Action item ->
An exact copy of all the data, minus the images, is required.

Record set ->
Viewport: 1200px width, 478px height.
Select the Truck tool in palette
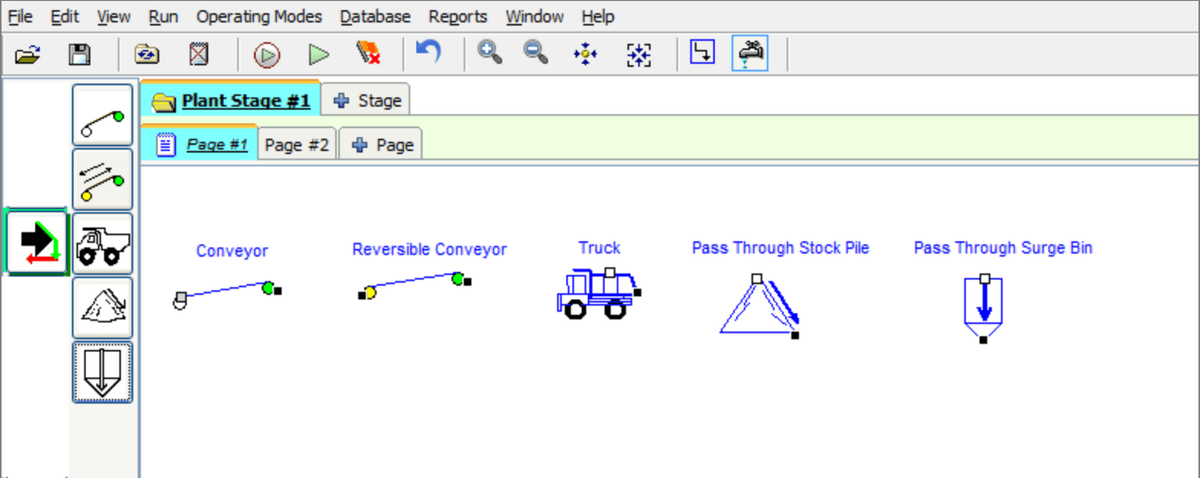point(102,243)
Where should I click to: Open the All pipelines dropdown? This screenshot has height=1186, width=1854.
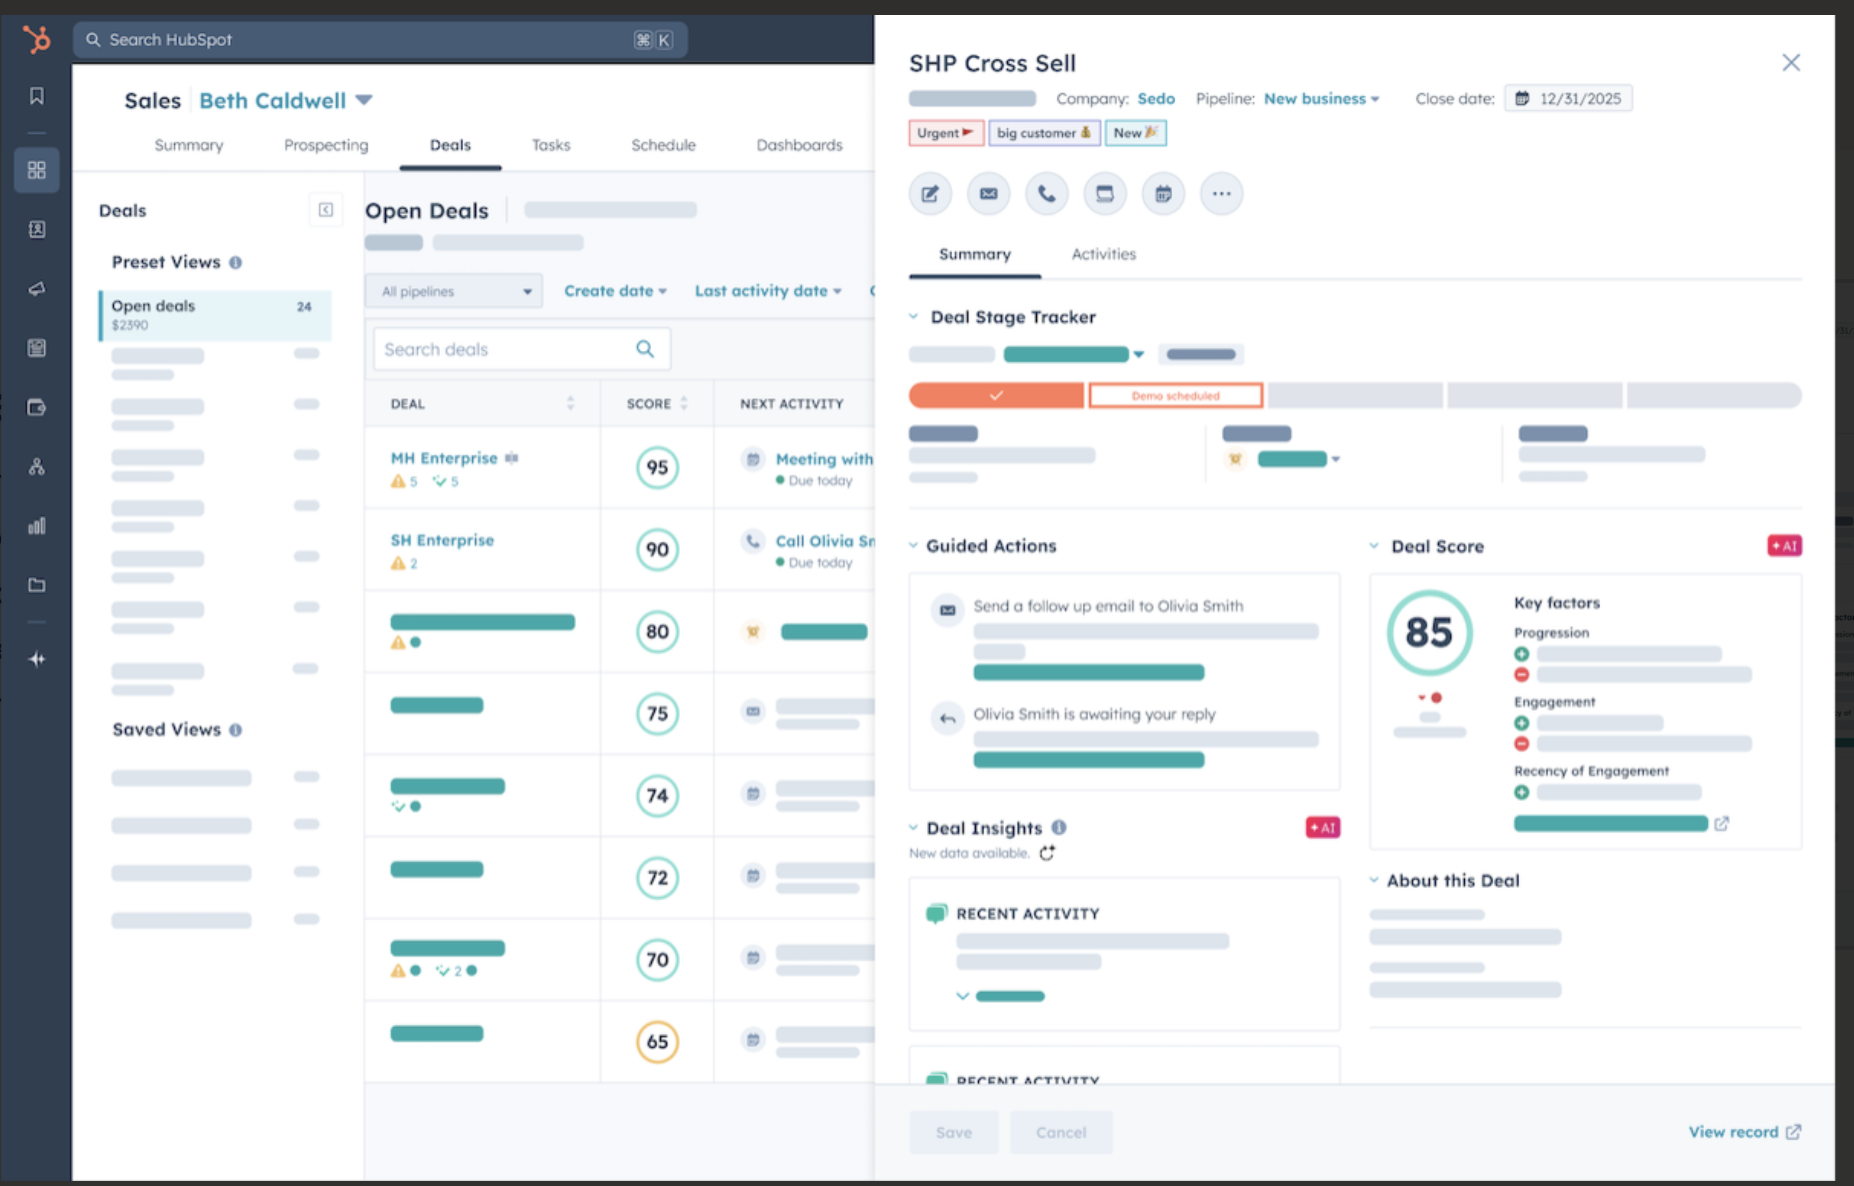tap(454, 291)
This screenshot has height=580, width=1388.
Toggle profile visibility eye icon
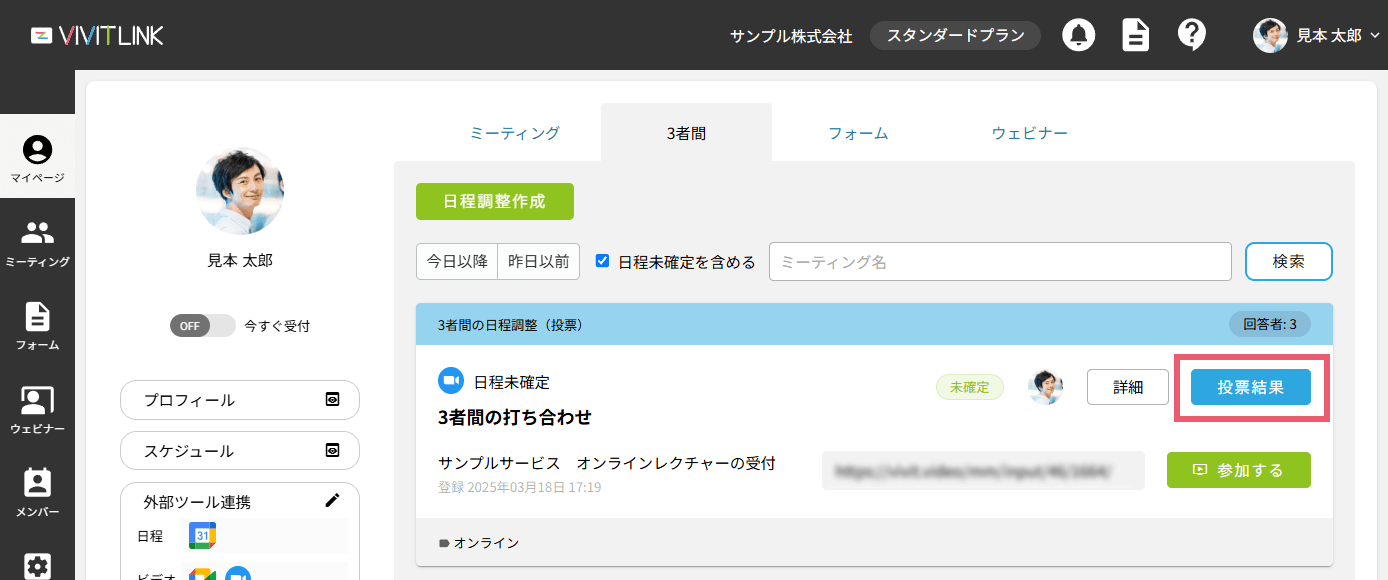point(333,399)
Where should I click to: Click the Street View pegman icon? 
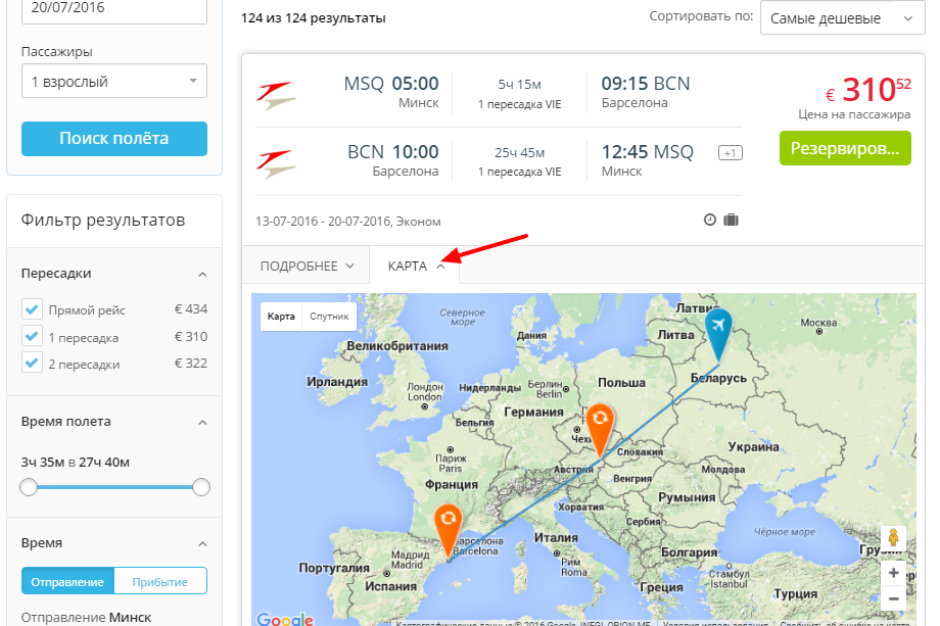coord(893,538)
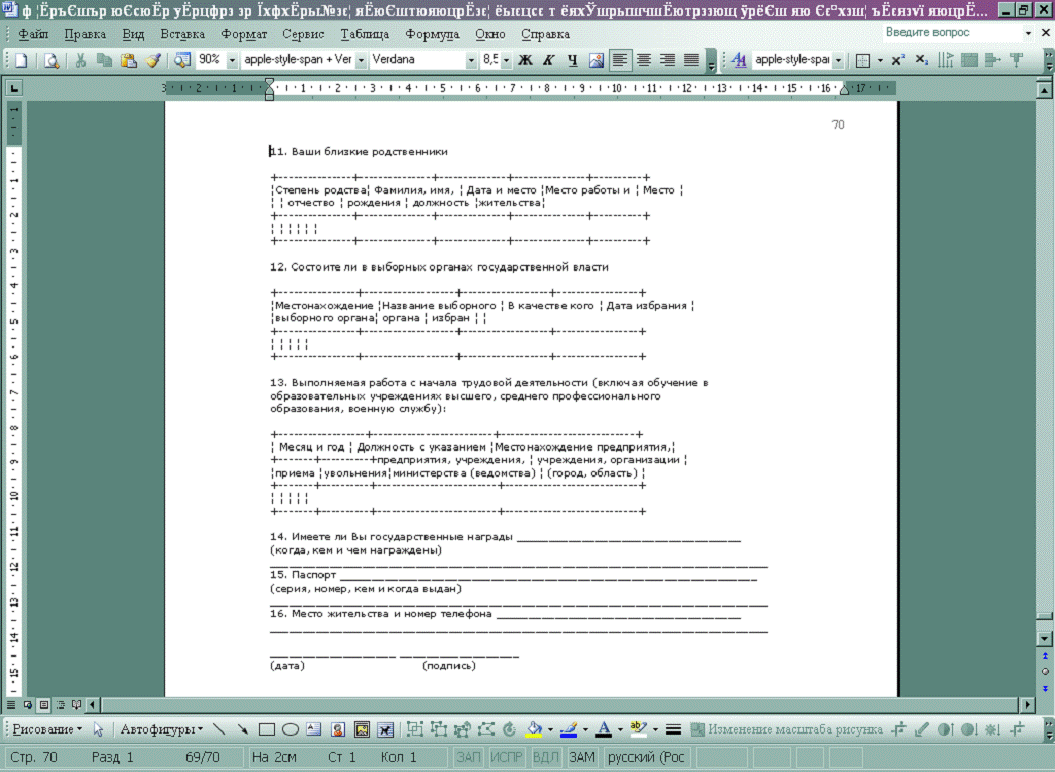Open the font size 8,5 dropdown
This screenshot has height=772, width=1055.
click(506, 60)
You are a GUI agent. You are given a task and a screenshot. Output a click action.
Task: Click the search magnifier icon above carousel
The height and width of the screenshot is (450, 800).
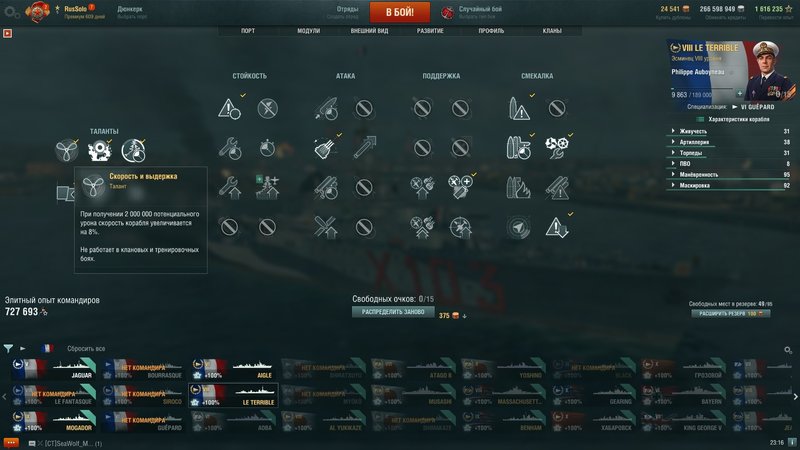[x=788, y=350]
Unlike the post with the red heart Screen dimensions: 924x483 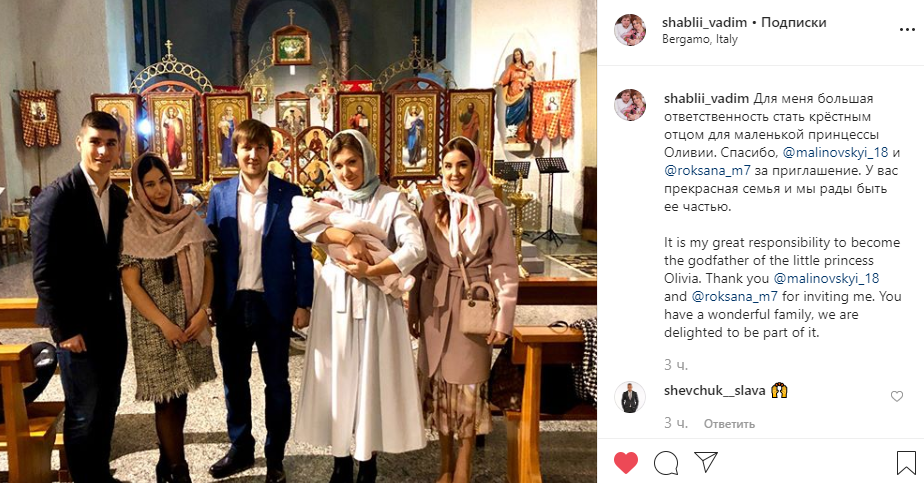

Written answer ->
Viewport: 1200px width, 478px height.
Select the Truck tool in palette
point(102,243)
Where should I click to: Open the All pipelines dropdown? This screenshot has height=1186, width=1854.
tap(454, 291)
This screenshot has height=580, width=1388.
Toggle profile visibility eye icon
point(333,399)
Where should I click to: Click the Street View pegman icon? 
coord(893,538)
Open the font size 8,5 dropdown
This screenshot has height=772, width=1055.
click(506, 60)
You are a GUI agent. You are given a task and a screenshot. Output a click action.
Task: Click the search magnifier icon above carousel
The height and width of the screenshot is (450, 800).
[x=788, y=350]
Unlike the post with the red heart Screen dimensions: 924x483 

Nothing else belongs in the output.